The Metropolitan Council voted to end consideration of the northern alignment route.

Anna Ewart

The Metropolitan Council dealt the University a painful, yet unsurprising blow last Wednesday when it unanimously voted to end consideration of the northern alignment light-rail route, but decisions on the line remain.

Project planners said the northern alignment would have reduced the line’s cost effectiveness while also causing costly delays.

Further consideration of the northern alignment could delay the project by at least one year, increasing project costs due to inflation.

Metropolitan Council Chairman Peter Bell said it was time for the University to accept an above-ground Washington Avenue alignment.

“Time is of the essence,” Bell said after last week’s vote. “The University needs to acknowledge the timeframe.”
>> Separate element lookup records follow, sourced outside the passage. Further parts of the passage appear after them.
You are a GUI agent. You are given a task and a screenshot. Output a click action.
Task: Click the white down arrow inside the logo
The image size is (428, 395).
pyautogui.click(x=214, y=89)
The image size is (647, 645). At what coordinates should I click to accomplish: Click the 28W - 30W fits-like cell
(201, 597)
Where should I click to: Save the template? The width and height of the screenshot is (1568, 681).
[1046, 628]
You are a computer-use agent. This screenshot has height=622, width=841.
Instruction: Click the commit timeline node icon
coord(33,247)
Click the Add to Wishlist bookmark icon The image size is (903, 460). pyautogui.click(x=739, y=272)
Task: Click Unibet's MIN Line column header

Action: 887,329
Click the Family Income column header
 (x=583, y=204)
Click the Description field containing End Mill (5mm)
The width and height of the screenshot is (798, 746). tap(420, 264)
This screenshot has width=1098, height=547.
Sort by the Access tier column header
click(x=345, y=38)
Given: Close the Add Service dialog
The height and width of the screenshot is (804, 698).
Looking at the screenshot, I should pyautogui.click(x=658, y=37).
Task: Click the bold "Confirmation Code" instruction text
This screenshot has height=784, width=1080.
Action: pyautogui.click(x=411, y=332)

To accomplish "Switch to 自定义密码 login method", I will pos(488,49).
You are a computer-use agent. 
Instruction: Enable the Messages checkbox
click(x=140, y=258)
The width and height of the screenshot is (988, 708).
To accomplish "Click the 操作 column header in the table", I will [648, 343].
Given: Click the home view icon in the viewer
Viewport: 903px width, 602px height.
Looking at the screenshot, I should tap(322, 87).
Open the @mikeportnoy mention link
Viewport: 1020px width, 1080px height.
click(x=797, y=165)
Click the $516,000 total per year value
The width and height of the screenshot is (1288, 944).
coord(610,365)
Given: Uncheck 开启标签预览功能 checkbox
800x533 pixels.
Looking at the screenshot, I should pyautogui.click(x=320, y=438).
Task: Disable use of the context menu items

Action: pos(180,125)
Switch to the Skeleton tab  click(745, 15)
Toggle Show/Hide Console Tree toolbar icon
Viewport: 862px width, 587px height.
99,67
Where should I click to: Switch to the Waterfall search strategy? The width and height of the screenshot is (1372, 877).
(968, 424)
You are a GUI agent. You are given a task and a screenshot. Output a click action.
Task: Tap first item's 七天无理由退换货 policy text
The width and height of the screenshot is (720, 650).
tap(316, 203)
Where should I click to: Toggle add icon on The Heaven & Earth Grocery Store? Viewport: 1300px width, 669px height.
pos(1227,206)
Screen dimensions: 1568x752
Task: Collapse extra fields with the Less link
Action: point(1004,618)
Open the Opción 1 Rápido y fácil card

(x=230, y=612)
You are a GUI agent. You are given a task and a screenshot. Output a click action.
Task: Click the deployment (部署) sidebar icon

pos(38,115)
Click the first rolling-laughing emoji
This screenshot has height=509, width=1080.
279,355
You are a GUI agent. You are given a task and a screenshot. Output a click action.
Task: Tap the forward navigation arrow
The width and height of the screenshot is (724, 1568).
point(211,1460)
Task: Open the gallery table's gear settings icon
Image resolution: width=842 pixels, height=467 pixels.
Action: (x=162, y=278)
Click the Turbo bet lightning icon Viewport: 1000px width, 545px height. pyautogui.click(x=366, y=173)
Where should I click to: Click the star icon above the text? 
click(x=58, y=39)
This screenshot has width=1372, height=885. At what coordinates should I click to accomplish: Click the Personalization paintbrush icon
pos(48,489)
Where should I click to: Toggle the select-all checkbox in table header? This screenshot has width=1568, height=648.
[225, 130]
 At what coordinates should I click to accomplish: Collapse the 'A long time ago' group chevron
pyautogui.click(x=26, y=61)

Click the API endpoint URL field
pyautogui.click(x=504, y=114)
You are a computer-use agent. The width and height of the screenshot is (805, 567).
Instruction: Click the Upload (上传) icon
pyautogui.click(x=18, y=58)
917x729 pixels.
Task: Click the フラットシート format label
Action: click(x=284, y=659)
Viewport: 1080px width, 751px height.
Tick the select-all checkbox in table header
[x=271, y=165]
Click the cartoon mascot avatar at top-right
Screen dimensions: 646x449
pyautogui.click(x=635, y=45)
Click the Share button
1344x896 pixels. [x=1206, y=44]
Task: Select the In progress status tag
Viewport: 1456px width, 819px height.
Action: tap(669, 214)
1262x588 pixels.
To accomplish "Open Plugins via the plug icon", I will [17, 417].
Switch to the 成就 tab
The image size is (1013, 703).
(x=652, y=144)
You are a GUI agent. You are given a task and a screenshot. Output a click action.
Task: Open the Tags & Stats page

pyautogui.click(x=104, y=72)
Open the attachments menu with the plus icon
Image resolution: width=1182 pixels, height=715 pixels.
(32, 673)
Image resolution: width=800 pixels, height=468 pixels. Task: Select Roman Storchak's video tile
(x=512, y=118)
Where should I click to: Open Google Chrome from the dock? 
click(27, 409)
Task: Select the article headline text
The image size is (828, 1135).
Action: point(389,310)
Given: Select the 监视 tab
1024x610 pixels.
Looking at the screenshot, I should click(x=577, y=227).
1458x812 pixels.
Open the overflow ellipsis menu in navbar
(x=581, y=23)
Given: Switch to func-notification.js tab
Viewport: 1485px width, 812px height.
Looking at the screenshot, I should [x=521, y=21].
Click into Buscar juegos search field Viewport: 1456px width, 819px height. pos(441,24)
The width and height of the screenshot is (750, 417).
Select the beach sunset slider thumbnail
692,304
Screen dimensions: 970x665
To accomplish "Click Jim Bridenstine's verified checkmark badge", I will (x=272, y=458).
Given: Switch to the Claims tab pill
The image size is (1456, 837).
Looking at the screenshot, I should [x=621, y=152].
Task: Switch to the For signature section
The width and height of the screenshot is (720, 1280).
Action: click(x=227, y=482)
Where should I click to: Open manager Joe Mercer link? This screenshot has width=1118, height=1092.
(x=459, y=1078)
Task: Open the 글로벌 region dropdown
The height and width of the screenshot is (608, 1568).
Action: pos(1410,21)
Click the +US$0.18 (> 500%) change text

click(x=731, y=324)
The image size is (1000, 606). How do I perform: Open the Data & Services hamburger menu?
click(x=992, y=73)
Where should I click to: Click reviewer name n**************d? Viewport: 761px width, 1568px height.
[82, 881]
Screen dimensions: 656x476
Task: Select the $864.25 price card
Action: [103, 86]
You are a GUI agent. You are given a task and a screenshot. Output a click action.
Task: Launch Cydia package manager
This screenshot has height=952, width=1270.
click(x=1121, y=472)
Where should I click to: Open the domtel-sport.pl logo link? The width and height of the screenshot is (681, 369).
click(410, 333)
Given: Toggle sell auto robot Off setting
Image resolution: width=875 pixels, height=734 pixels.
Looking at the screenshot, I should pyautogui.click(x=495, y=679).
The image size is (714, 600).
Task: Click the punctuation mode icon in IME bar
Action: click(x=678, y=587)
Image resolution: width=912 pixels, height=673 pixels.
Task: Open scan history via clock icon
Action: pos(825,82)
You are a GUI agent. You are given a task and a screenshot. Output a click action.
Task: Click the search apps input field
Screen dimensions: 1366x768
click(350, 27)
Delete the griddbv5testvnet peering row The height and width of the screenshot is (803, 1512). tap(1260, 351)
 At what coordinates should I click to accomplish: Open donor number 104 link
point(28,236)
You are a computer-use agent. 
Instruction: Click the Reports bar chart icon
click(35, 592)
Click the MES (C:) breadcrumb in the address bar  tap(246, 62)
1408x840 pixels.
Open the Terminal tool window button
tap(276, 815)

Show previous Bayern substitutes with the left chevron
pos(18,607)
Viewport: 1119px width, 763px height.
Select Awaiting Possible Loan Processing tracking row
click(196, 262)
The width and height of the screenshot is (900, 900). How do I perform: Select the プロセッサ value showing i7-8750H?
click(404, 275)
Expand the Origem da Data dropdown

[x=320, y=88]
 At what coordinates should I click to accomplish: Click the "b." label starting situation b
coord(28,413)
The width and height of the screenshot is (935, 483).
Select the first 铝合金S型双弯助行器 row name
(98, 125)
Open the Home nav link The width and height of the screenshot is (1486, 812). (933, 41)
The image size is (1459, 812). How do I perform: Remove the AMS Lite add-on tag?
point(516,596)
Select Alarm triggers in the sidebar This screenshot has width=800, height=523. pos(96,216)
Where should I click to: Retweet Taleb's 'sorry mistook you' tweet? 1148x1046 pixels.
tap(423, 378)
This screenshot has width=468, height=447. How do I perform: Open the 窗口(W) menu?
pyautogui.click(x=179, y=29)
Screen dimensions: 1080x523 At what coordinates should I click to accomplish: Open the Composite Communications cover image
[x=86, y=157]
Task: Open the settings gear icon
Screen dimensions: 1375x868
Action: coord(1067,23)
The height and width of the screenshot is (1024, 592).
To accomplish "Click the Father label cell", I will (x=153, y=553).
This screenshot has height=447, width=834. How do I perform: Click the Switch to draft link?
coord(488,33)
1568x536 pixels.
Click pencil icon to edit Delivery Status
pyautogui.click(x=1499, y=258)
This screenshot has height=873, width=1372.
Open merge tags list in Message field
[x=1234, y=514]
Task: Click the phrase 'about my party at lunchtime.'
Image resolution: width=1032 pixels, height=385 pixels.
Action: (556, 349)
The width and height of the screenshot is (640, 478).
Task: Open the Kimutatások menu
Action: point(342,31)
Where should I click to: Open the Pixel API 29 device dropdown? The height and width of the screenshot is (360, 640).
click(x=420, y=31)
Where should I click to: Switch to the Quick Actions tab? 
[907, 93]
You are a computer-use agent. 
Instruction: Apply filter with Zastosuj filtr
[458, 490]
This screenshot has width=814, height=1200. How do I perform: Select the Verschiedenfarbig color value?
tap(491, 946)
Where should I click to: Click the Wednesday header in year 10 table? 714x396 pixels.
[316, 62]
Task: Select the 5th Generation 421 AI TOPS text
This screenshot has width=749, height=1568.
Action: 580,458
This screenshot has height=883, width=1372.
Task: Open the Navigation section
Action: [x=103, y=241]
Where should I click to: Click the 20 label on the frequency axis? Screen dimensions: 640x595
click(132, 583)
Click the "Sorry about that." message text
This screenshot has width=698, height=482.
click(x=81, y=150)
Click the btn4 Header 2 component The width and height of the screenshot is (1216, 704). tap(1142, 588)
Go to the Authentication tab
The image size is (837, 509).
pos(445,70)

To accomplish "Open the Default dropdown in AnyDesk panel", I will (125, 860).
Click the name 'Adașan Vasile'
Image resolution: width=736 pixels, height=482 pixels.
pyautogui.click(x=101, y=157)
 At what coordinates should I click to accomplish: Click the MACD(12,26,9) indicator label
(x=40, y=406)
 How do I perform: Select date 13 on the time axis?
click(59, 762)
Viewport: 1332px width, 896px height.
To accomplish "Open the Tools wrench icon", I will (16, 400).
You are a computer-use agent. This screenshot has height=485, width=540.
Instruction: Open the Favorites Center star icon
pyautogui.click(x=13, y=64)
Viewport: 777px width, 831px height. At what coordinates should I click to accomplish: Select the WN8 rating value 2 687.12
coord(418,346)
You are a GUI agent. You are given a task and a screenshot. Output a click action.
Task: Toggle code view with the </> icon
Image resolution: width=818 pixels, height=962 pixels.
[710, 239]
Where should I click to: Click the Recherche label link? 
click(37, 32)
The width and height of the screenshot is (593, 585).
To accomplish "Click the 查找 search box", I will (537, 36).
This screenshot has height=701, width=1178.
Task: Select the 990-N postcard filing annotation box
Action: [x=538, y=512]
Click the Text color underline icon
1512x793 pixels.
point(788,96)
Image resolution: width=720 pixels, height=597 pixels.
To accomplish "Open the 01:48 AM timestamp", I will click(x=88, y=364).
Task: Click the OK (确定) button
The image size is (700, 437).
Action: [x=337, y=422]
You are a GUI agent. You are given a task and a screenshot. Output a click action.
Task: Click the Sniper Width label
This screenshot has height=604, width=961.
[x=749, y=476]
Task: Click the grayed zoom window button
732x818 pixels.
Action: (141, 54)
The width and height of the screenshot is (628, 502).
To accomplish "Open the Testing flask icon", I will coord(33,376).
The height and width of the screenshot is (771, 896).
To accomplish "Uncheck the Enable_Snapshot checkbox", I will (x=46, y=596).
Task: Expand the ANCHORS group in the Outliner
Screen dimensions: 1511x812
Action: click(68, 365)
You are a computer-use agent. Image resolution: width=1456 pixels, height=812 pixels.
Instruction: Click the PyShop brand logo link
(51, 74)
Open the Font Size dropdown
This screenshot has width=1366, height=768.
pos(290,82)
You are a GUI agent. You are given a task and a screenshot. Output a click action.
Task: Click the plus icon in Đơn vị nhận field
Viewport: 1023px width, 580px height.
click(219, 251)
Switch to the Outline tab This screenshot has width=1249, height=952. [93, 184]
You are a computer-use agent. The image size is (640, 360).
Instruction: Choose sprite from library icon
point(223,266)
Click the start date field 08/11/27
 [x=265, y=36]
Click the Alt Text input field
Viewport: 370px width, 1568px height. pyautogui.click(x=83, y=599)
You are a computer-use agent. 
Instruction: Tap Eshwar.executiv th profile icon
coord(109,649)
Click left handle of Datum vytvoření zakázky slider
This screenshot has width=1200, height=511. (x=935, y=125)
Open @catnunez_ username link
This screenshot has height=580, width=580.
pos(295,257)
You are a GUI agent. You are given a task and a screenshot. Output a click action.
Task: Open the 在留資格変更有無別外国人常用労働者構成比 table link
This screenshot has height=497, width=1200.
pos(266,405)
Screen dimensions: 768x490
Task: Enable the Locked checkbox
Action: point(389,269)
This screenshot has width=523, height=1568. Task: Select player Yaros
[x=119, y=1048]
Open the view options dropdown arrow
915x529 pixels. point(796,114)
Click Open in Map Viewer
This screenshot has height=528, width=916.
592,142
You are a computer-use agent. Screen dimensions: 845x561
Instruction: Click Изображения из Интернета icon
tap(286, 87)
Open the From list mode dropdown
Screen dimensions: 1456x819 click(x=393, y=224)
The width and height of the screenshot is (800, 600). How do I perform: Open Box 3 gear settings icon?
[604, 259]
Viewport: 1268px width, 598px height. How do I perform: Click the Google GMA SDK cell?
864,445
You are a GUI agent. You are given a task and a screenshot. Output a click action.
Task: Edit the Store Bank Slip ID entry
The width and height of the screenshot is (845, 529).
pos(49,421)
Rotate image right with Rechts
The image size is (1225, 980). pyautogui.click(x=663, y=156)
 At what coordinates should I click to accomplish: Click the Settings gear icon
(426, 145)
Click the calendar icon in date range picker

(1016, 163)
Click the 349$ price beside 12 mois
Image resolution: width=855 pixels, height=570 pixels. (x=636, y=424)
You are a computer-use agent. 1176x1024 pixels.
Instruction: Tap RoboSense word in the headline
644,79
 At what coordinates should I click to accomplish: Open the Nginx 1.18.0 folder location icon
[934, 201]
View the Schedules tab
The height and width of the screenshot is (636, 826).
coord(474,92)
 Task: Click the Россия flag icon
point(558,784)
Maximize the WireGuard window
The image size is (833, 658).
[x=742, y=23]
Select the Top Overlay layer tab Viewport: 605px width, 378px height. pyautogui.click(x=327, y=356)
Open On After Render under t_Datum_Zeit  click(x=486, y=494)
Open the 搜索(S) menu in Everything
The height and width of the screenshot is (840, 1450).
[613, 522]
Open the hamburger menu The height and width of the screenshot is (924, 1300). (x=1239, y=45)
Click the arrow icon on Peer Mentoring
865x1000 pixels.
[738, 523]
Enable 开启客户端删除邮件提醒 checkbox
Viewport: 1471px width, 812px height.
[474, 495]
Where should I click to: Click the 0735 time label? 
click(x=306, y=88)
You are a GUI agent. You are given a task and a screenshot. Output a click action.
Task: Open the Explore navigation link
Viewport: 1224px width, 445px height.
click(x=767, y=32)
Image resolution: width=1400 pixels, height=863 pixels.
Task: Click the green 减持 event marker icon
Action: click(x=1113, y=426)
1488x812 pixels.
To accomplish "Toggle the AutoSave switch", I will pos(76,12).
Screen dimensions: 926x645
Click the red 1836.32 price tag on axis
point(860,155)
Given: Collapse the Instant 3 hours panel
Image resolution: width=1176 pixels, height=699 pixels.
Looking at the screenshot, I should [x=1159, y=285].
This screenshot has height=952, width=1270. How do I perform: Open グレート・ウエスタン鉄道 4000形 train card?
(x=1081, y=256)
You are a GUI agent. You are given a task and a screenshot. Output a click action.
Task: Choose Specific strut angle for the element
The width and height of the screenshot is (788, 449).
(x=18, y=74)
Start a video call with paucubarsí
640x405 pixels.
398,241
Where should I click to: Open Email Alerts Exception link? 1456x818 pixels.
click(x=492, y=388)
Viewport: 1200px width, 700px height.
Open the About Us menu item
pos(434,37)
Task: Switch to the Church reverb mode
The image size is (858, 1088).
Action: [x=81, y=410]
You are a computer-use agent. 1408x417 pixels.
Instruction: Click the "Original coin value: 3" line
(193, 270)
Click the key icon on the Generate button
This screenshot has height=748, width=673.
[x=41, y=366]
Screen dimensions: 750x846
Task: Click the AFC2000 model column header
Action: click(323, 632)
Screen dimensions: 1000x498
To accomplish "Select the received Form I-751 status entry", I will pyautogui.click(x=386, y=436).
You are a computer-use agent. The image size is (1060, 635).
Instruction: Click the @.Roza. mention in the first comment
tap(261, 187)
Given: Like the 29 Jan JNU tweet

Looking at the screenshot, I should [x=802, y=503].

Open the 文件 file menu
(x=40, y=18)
Vice President for University Services Kathleen O’Brien cast last week’s lone dissenting vote during a meeting of project advisers. She said the University didn’t have time to complete its northern alignment study, which it is still working on.

The University is spending slightly more than $400,000 on the study, she said.

This month, the Board of Regents will decide whether the University will change its preferred alignment to the Washington Avenue route.

A plan to mitigate traffic in surrounding communities and safeguard fragile University research will also be considered.

Ward 3 Councilwoman Diane Hofstede, who represents the Dinkytown area, has heard community concerns that some neighborhoods won’t see any benefits from the line, but will feel the effects of increased traffic.

“This is the beginning of a discourse,” Hofstede said.

Bell and other corridor planners contend that the project must stick to the Federal Transit Administration’s strict schedule. The FTA must approve the project for plans to move forward.

O’Brien said the University is spending “five figures” to retain Patton Boggs, a lobbying and law firm that will help the University understand the federal guidelines and schedule.

“We really had a disagreement about how much flexibility there was in the schedule,” she said.

Other project partners have also hired consultants, she said.

“It’s not the intention for the University to seek a legal remedy,” she said. “We believe that there are major issues that need to be addressed and we’re trying to address them constructively.”

University General Council Mark Rotenberg said the University isn’t lobbying at this point because no lobbying needs to be done.

“The Met Council has not been interested in having an open dialogue with the FTA involving the University up to this point,” Rotenberg said.

Ramsey County Commissioner and Regional Rail Authority Chairman Jim McDonough said the University is working to make the above-ground Washington Avenue route work.

However, concerns from a major partner like the University could make the FTA nervous, he said.

O’Brien said the University does support the project and is working on a way to make the Washington Avenue route and transit mall work.

“The devil is in the details, and that’s where we are,” she said.

The Central Corridor has an $892 million budget, half of which will be covered by the federal government. The 11-mile line is expected to be open by 2014.